To our knowledge, this is the first nationally representative study of screening for domestic violence by health care providers among United States women. Studies in particular practice settings mainly reported low lifetime screening rates21–23
although a recent study found higher rates (42% among women who reported recent domestic violence and 28% among women not reporting recent domestic violence).1
Our finding of very low rates of domestic violence screening is consistent with the earlier studies. We found these low rates even after major groups began advocating for screening.14–16
It is likely that uncertainty about how to respond, provider discomfort,13,24,25
and the lack of evidence-based guidelines contributed to the low rates.
We found similar rates of screening across ethnic, educational, and income groups. Thus, we did not corroborate the concern in the literature that health care providers are more likely to screen poor or non-white women.2,11–13
Lower rates of access to care among poor or non-white women could obscure high rates of screening for those in care, but the persistence of our findings among the subset of women who had seen a primary care provider in the past year supports the main conclusion that provider screening rates are similar across ethnic and socioeconomic groups. Thus, the larger issue is the low rate of screening overall.
We found that reported lifetime domestic violence screening was more likely among women who had characteristics associated with higher risk for domestic violence: being younger,1,33
or living unmarried with a partner;1
having chronic medical conditions,33–35
mental health problems,23,33–35
or drug abuse problems;33
having recently ended a relationship;36
or having children living in the home.36
In addition, screening was much more likely among women who had witnessed someone being beaten or killed in the past 12 months, which may be a marker for being a victim of violence. These findings suggest that providers may be picking up on risk factors and screening women based on these known factors. An alternative explanation is that persons at higher risk are more likely to remember having been screened.
Even among women with risk factors, the percent reporting screening is low. The bivariate analysis showed that only 23% of women with drug problems, 18% of women with a probable mental disorder, and 21% of women who recently ended a relationship reported ever being screened for domestic or family violence. Only among women who reported witnessing someone being beaten or killed in the past year did a substantial proportion (40%) report lifetime domestic violence screening.
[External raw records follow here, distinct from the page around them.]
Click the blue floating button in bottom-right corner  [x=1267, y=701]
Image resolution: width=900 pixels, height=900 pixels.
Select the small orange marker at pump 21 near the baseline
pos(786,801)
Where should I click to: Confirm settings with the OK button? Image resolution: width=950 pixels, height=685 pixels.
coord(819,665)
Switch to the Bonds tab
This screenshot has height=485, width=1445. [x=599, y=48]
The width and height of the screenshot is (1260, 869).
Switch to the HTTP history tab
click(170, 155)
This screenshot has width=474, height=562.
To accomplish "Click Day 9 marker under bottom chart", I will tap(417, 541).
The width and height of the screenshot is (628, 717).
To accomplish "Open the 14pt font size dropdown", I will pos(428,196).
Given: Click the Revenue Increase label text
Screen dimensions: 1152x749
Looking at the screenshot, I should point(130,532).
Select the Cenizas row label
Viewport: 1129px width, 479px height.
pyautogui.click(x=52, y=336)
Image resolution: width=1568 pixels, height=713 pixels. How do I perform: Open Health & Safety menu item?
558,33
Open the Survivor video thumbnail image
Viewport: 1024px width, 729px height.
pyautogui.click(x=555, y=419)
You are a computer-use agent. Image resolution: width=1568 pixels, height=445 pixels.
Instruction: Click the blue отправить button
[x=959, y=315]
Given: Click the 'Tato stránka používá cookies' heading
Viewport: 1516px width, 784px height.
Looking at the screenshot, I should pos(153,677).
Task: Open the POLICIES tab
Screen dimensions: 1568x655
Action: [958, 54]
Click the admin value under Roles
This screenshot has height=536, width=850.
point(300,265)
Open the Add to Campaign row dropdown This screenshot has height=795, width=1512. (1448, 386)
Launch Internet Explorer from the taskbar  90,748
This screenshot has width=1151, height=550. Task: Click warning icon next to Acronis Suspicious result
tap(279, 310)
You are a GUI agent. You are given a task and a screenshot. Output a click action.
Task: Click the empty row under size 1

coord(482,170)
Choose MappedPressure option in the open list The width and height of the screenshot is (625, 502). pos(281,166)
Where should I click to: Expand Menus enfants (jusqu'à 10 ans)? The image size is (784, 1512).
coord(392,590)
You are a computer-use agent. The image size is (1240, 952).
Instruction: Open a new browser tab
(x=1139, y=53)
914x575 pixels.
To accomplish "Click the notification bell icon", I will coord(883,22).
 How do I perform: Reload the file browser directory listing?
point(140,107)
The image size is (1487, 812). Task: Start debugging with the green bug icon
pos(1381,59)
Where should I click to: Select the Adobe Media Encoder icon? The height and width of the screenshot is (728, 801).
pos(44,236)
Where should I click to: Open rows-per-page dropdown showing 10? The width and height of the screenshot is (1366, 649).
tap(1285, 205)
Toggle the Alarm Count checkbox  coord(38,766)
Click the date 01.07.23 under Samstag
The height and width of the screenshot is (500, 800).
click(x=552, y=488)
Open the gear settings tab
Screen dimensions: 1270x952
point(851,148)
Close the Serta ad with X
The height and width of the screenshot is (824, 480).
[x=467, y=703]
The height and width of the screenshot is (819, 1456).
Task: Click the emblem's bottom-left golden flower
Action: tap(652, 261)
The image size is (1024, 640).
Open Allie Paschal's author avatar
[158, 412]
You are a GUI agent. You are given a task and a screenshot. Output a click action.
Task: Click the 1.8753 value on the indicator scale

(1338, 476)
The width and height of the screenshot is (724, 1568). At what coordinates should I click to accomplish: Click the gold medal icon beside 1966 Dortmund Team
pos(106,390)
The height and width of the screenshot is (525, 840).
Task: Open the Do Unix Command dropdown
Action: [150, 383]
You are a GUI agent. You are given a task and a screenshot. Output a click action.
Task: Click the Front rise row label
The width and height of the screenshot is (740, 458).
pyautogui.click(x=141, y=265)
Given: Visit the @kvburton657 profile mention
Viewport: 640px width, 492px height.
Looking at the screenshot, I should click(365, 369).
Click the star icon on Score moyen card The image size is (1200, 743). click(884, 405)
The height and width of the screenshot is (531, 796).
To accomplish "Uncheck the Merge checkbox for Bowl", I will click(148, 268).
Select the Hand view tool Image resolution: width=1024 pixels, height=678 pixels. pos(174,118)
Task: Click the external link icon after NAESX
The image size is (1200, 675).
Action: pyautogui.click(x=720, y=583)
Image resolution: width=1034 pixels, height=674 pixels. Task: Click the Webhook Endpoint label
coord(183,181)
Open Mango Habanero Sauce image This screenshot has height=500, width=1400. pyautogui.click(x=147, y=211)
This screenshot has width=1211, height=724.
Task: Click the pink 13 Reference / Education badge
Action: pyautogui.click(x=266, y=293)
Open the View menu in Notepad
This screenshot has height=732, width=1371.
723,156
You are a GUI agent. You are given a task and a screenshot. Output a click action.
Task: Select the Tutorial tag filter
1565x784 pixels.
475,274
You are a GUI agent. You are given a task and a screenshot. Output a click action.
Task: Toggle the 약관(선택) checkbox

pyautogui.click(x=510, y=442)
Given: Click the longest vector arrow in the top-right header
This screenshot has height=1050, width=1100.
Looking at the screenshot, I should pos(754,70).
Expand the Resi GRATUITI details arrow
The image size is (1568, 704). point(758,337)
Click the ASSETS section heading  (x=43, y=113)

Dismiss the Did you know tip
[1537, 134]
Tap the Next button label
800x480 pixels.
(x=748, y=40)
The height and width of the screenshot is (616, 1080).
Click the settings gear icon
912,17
Hamberger and colleagues23
previously suggested that provider inquiries reached only one-tenth of the observed victimization rate.
Nearly half (46%) of all women who reported being asked about domestic or family violence said that they were asked in a primary care setting and 24% said that they were asked in a specialty mental health setting. Although much has been written about routine screening in emergency departments, 36–38
only 11% of the women reported that they were asked about domestic violence in emergency rooms.
This study has some important limitations. We obtained a moderate response rate, compounded by nonresponse to the CTS survey. We created nonresponse weights, which may only partially account for nonresponse bias. We rely on self-report measures that deal with lifetime recall, and we have no measures of actual victimization although having witnessed someone being beaten or killed in the past 12 months may serve as a proxy measure. Our measure of domestic violence screening is broad and might include screening for child or elder abuse. In addition, it is possible that some women might not recognize questions about being hit or hurt as questions about domestic or family violence. We also do not know if women who were screened presented with signs of abuse that cued the provider to ask about abuse. Thus, we may be overestimating the amount of routine screening that takes place.
Despite these limitations, the study’s findings are important for health care professionals and policymakers. To our knowledge, this study provides the first nationally representative data on domestic violence screening in health care settings. Such screening is important because health care settings are the only places that many victims seek help.39
Moreover, the identification of domestic violence is clinically important because violence is prevalent and its presentation varied, and it may influence the evaluation of presenting complaints as well as the outcomes of care.9,10
Screening can have other advantages as well, such as reducing the stigma associated with being a victim of domestic violence and promoting access to needed services.21
These are important issues for future research and clinical practice guideline development.